Programmers aren't programs

Yesterday I mentioned one reason why project estimates are often wrong, but I skimmed over why software development in particular has trouble with estimation. Even with a genuine effort to predict, rather than control, the amount of time the project will take, software is genuinely kind of unpredictable. I believe this isn't just a coincidence, but something that is fundamental to the nature of software development. It's because programmers aren't programs.

We used to pay people to machine things, now we mostly get robots to do it. Partly, this is because the actions involved were easy to mechanise, but also because the decisions involved were repetitive enough to turn into a computer program. Driving has much more difficult mechanics, so the sensors and actuators have to be more complex, but the decisions of human drivers are still repetitive enough, predictable enough to be turned into a program.

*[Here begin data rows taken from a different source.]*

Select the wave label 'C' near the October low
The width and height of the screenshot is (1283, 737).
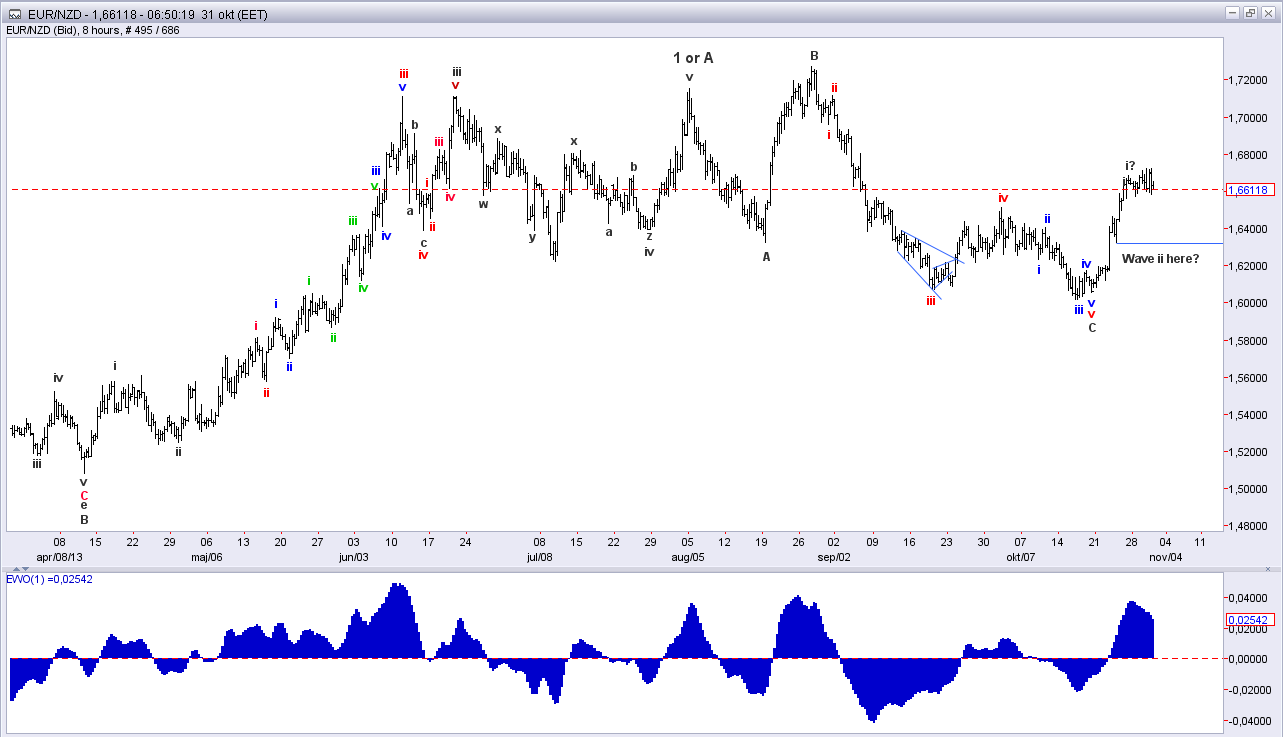coord(1092,326)
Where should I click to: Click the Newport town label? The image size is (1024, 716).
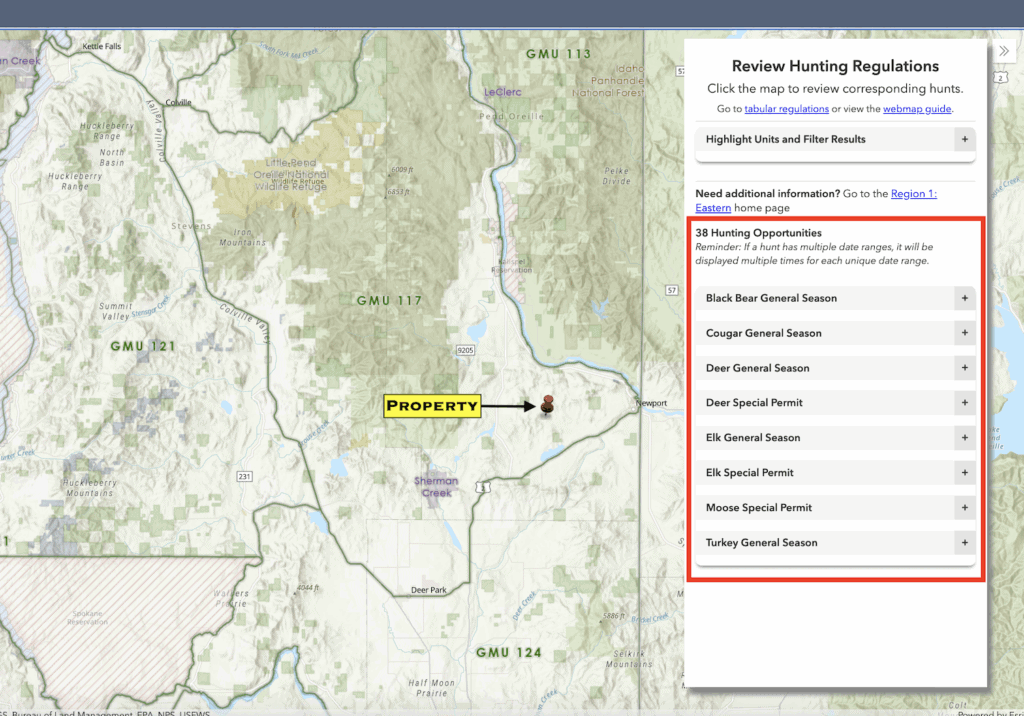click(653, 404)
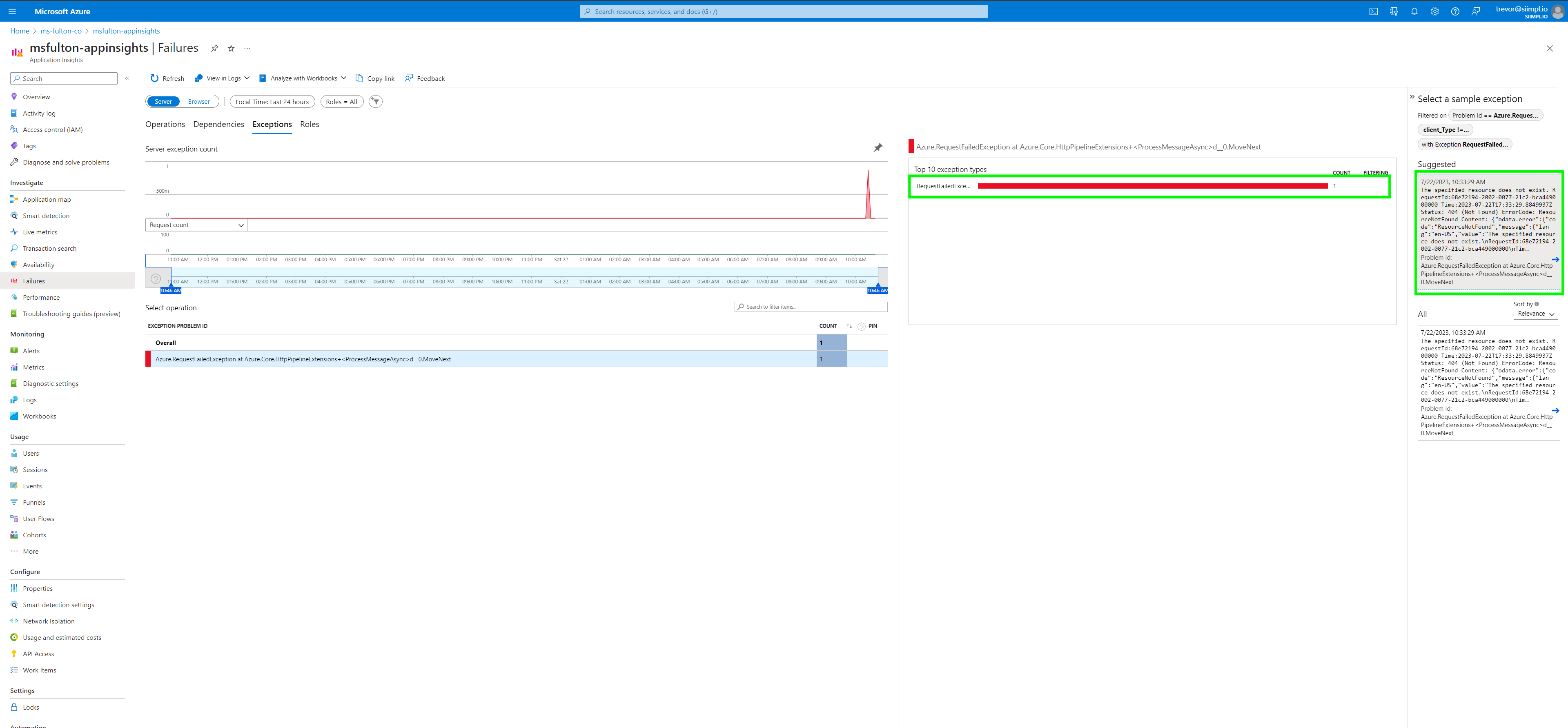
Task: Open the notifications bell
Action: pyautogui.click(x=1414, y=11)
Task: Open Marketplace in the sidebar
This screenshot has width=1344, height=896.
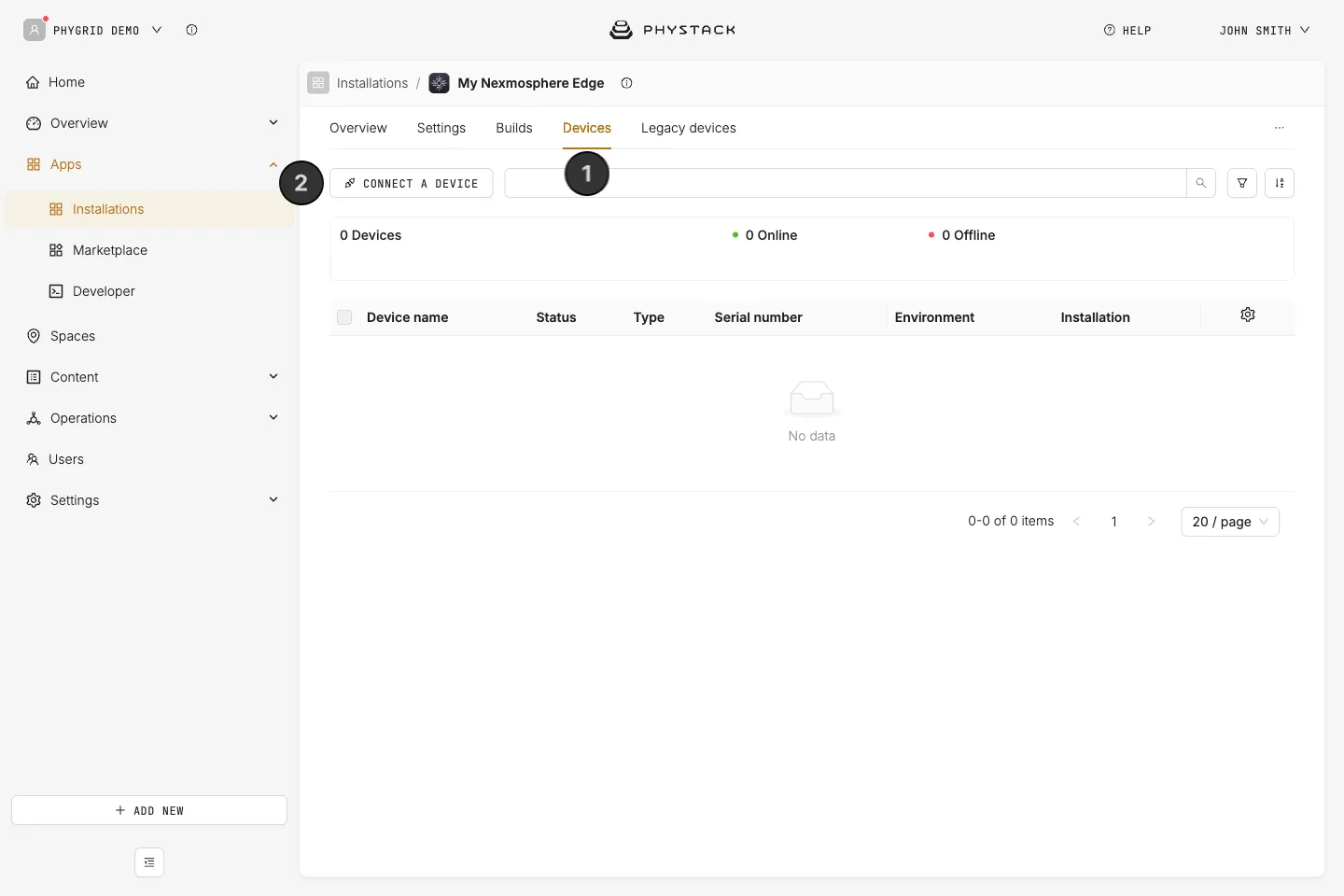Action: pos(110,250)
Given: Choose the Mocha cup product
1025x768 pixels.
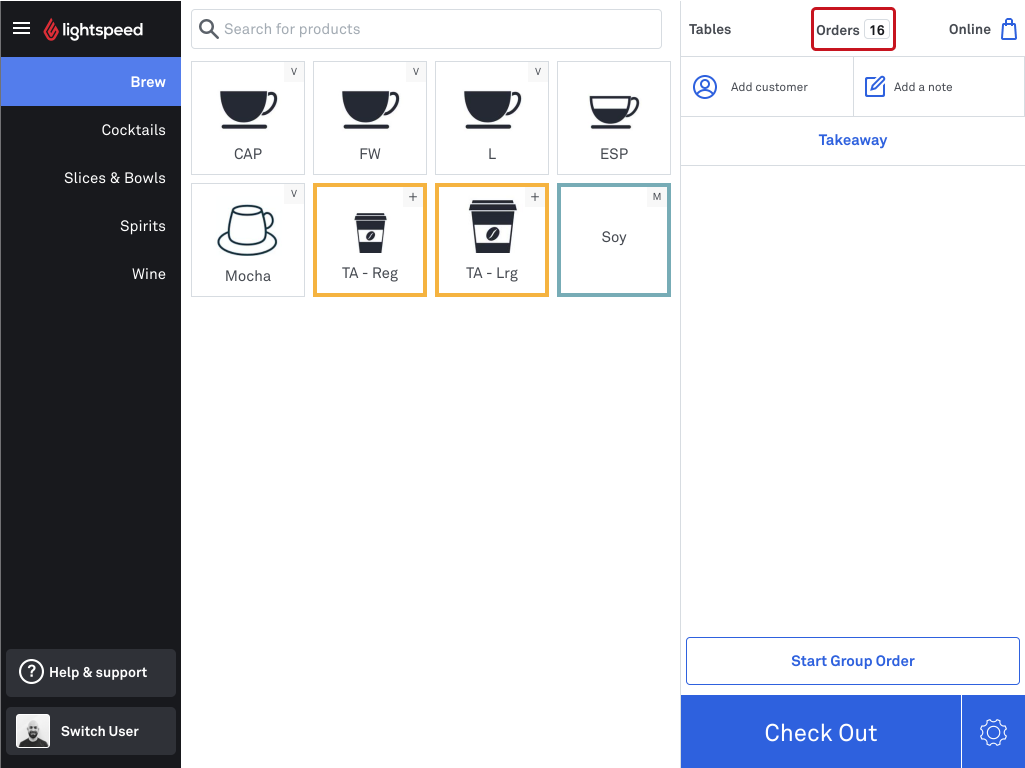Looking at the screenshot, I should [248, 240].
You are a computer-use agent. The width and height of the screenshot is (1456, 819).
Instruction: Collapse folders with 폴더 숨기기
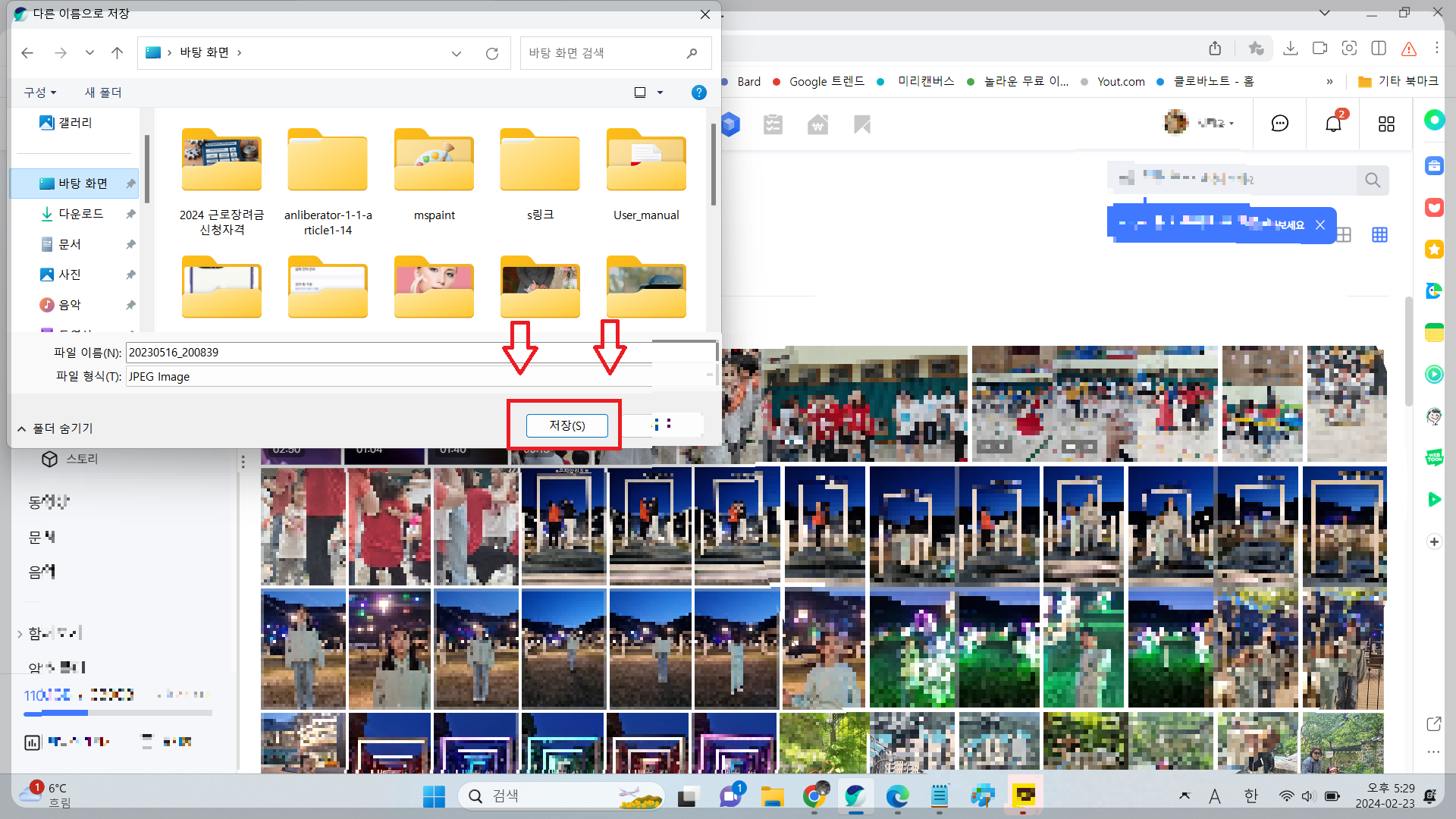(55, 428)
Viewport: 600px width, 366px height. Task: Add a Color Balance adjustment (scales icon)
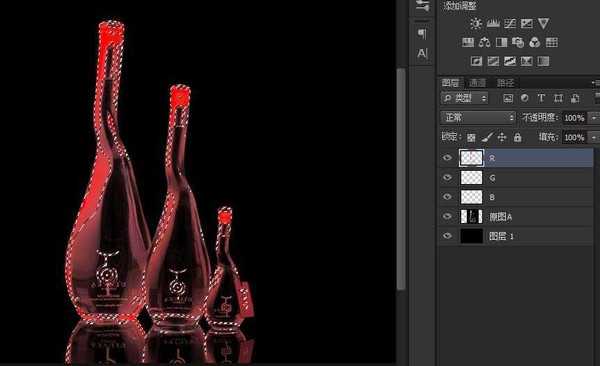(484, 42)
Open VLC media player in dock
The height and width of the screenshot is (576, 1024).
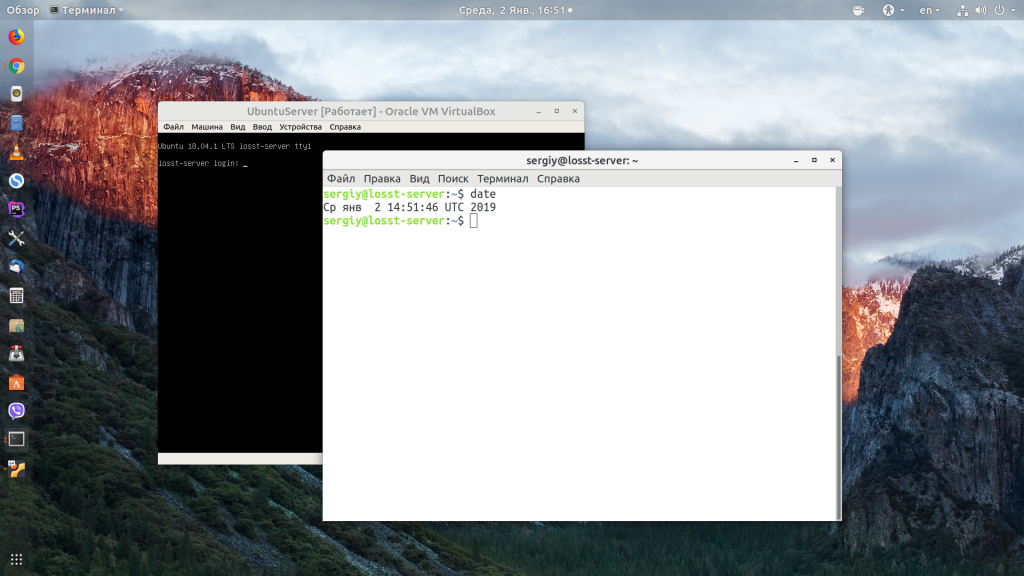[x=16, y=152]
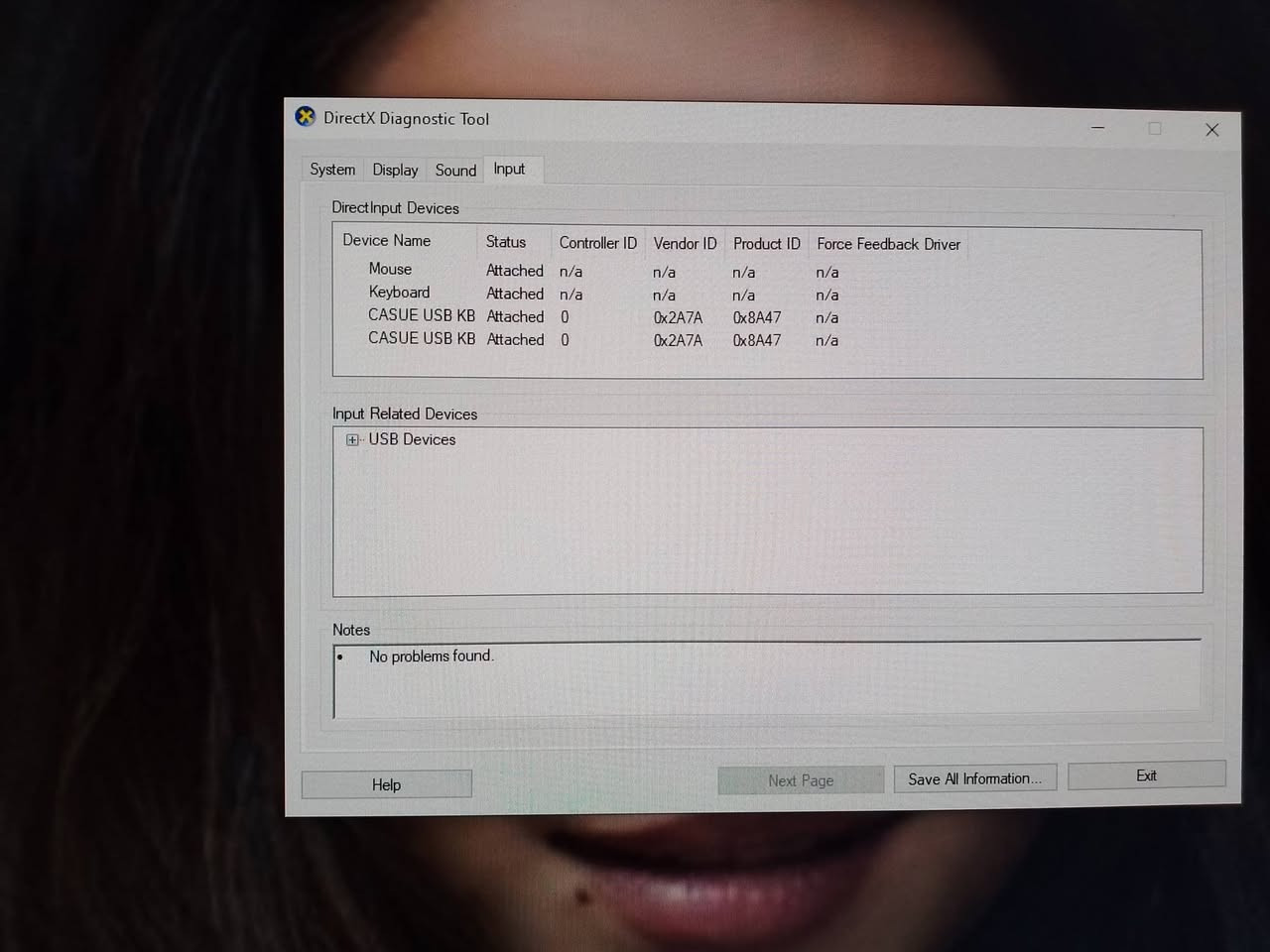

The service industry is more complex still, but I expect it is next.

Many fields are part creative and part uncreative. Architects and engineers design a bridge, builders build it. Building is repetitive and predictable, so it is the easiest to automate. As for engineers, increasingly advanced modeling and simulation systems reduce their work, but will never completely eliminate it. We can make machines solve problems, but we can't tell them which problems to solve. If someone thinks up a new kind of bridge, that work stops being repetitive until such time as we know how to do it reliably, repetitively, and predictably. Then it will be automated away again.

Software isn't an exception to this, quite the opposite; software is the abstraction over all of these examples. It's not that software can't be automated, it's that software is always being automated. Programmers automate away their own jobs every day, then make new jobs for themselves, then automate those away too. They ride the wave of whatever parts of the system have no recognisable pattern, but as soon as that pattern appears, it becomes part of the program too and the programmer moves on to something else.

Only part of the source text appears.